Appréhendée à travers ses usages traditionnels (agriculture, construction,céramique), ses alliances avec le vivant (micro-organismes, ferments, fibres…) et ses portées symboliques et poétiques, la terre est devenue le sujet central de mon travail de recherche.

Dénichée, ramassée, transformée, tamisée, mélangée, moulée, crue ou cuite, j’ai observé la terre dans tous ces changements et métamorphoses afin de dresser un inventaire artistique de ses états potentiels.

Devenue matériau de prédilection, elle a permis la réalisation, au coeur de la ferme, d’une sculpture qui, tout en rendant hommage au corps de la vache,
réinstaure la tradition conviviale du repas partagé.

Réalisation d’un Four-sculpture en terres crues locales, bois, ardoises et céramique

Durant mes semaines passées dans la ferme du Broyou, j’ai découvert des terres, des paysages, des chemins et des manières de les arpenter.

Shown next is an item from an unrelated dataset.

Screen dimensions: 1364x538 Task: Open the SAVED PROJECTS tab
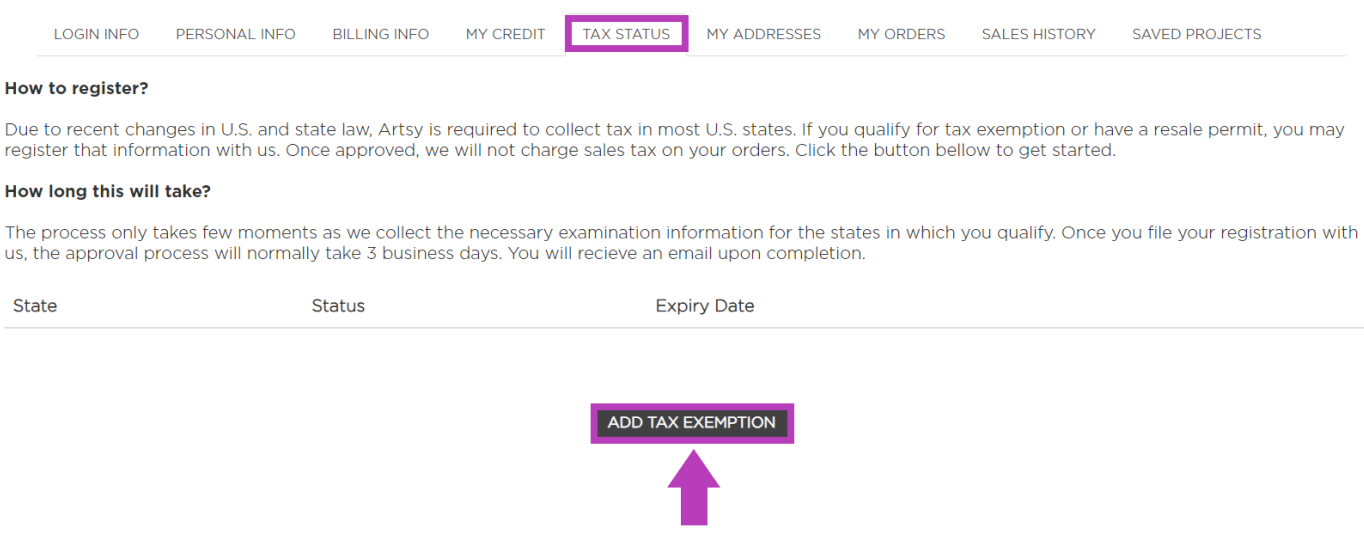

J’ai côtoyé un quotidien au travail, partagé entre humains de divers horizons, au près des bêtes et des cultures.

J’ai humé l’odeur du foin, le corps des vaches, l’exhalaison de la pluie.

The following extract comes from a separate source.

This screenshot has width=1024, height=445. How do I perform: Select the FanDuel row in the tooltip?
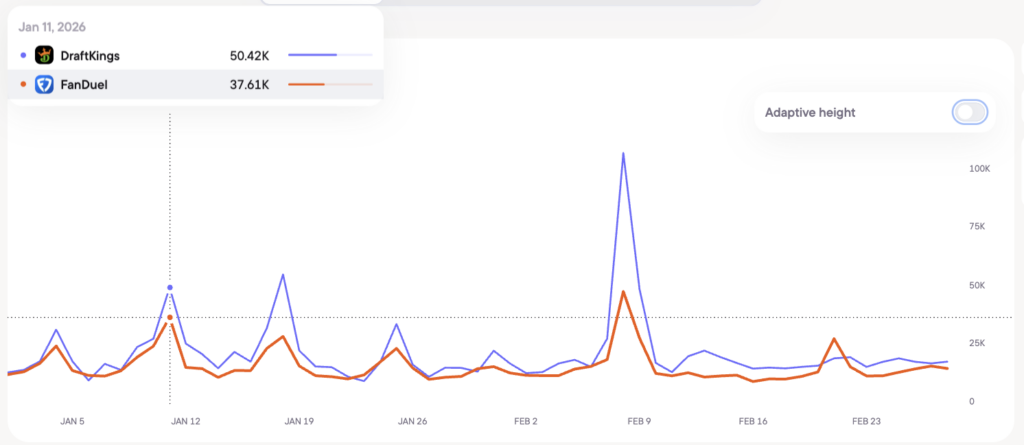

J’ai touché l’herbe, gratté le dos des chiens, caressé le duvet des mamelles, pressé entre mes mains l’argile extraite des fossés.

J’ai creusé çà et là pour voir le sous-sol, découvrir des couleurs et des textures, comprendre les histoires du dessous.

J’ai questionné les liens, au chez-soi, au travail, aux vivants ; j’ai écouté les histoires d’avant et celles de maintenant, les enthousiasmes, les nostalgies, les transformations et les lassitudes. J’ai raconté aussi, pour partager.

J’ai perçu la joie des vers de terre, le plaisir de trouver les équilibres au sein d’un vivant complexe, j’ai admiré la science de l’expérience et la persévérance qui l’accompagne.

Je me suis enfoncée dans les zones humides, j’ai exploré les frontières entre la ferme et la réserve naturelle, je me suis arrêtée aux montagnes noires des terrils de la mine, j’ai regardé des cartes et suivi des chemins, j’ai visité les bâtiments et leurs à côtés, j’ai été invitée dans les maisons et à certaines tablées.